→ **How to complete this task**: When you reach the line containing "Image resolution: width=1454" in the entries below, begin reproducing lines exactly, and stop once the line containing "Task: Click the top Add Application button" is done.

(Collected data entries)
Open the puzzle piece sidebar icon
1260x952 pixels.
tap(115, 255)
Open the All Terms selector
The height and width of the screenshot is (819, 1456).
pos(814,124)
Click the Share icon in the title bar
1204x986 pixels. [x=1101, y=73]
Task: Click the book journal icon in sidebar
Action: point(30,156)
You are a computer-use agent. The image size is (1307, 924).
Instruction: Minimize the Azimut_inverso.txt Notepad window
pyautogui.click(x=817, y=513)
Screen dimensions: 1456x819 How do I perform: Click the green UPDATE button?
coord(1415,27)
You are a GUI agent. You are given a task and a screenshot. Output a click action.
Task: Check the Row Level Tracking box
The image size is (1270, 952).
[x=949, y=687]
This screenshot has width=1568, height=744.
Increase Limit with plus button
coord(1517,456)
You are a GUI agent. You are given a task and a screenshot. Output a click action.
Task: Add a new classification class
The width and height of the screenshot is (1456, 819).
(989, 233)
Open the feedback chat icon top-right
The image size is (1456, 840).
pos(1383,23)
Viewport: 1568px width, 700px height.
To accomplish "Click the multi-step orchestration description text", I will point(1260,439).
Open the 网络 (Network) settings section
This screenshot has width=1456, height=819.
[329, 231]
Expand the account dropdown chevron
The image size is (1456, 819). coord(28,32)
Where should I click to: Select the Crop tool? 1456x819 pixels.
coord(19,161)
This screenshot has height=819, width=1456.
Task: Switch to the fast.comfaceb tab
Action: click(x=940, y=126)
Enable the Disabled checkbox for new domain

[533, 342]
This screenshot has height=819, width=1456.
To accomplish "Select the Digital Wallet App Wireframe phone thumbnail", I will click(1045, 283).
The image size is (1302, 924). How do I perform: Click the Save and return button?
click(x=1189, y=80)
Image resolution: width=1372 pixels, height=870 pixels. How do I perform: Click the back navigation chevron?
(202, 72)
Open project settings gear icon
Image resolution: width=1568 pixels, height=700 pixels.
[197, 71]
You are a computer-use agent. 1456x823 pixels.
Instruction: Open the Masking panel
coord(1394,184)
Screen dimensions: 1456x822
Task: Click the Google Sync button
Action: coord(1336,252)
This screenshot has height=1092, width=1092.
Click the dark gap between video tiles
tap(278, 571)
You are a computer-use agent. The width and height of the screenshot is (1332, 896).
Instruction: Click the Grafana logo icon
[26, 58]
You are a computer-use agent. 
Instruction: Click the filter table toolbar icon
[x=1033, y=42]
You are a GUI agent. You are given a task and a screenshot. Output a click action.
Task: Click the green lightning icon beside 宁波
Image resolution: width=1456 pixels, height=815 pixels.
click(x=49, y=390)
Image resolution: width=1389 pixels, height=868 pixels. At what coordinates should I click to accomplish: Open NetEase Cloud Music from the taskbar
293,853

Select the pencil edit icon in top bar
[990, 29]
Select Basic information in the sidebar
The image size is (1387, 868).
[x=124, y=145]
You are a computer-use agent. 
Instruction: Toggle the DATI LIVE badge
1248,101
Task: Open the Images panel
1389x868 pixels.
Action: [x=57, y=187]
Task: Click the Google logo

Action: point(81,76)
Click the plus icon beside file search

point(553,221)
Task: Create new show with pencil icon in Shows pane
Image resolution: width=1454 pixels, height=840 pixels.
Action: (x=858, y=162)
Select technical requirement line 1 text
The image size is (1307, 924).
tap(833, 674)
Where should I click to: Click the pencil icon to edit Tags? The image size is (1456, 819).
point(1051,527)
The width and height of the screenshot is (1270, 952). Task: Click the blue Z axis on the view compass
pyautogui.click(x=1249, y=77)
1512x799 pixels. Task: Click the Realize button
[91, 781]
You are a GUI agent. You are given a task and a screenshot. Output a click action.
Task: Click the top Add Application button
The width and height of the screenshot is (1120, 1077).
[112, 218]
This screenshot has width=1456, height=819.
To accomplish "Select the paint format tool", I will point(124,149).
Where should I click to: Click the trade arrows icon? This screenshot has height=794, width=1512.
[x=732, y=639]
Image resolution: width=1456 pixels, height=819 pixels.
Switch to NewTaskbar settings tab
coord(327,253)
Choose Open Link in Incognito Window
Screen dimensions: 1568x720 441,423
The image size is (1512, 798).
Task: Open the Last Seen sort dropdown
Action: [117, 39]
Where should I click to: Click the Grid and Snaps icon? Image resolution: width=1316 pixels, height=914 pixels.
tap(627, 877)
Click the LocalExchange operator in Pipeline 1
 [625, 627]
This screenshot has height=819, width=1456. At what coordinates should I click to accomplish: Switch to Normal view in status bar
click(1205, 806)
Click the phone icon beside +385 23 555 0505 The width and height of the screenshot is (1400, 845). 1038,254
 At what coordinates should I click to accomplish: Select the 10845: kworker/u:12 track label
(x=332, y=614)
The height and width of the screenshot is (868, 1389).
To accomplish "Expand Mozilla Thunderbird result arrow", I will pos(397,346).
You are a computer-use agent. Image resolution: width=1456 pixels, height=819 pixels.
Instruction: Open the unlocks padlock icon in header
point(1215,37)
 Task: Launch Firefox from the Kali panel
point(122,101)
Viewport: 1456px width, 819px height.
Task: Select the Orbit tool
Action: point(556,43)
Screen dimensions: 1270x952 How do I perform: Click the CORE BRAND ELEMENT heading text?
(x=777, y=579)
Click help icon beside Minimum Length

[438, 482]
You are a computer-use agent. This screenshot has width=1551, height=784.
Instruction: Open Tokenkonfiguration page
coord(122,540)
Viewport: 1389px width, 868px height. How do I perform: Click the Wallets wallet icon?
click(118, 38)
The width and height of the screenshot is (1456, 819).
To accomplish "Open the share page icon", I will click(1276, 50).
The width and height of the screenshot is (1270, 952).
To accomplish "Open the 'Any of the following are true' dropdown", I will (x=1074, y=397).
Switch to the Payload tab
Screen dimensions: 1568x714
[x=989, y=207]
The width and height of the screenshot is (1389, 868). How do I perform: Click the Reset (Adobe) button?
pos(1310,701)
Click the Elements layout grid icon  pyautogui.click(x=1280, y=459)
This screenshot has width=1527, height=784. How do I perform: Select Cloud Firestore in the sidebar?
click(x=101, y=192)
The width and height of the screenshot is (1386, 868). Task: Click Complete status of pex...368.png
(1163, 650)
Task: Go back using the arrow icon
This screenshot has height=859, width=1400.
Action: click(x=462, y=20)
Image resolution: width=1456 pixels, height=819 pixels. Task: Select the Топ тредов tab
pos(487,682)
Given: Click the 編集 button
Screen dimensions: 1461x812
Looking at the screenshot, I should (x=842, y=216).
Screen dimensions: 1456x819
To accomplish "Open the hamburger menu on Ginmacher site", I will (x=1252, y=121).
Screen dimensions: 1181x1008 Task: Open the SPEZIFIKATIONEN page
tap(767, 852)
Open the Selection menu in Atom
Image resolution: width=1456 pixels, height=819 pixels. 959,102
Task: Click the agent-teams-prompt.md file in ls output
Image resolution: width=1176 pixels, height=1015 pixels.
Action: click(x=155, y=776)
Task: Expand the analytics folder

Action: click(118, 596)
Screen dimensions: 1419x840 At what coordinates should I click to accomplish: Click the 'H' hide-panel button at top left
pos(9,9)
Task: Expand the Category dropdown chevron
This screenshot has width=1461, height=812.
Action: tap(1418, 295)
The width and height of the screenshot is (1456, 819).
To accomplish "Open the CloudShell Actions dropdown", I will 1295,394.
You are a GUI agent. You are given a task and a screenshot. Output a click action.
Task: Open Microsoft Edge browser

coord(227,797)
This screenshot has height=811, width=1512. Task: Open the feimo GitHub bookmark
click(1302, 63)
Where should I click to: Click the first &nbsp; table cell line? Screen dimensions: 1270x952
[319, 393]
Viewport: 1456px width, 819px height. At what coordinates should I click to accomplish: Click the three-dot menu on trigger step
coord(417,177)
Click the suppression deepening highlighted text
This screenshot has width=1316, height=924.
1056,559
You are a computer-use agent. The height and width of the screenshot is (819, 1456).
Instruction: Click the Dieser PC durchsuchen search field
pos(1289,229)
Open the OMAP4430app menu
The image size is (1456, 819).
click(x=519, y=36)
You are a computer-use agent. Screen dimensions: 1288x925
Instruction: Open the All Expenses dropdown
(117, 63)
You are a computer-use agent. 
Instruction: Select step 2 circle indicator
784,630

→ **Written solution**:
Image resolution: width=1454 pixels, height=840 pixels.
Action: (x=858, y=162)
Select technical requirement line 1 text
The image size is (1307, 924).
tap(833, 674)
Where should I click to: Click the pencil icon to edit Tags? The image size is (1456, 819).
point(1051,527)
The width and height of the screenshot is (1270, 952). Task: Click the blue Z axis on the view compass
pyautogui.click(x=1249, y=77)
1512x799 pixels. Task: Click the Realize button
[91, 781]
You are a GUI agent. You are given a task and a screenshot. Output a click action.
Task: Click the top Add Application button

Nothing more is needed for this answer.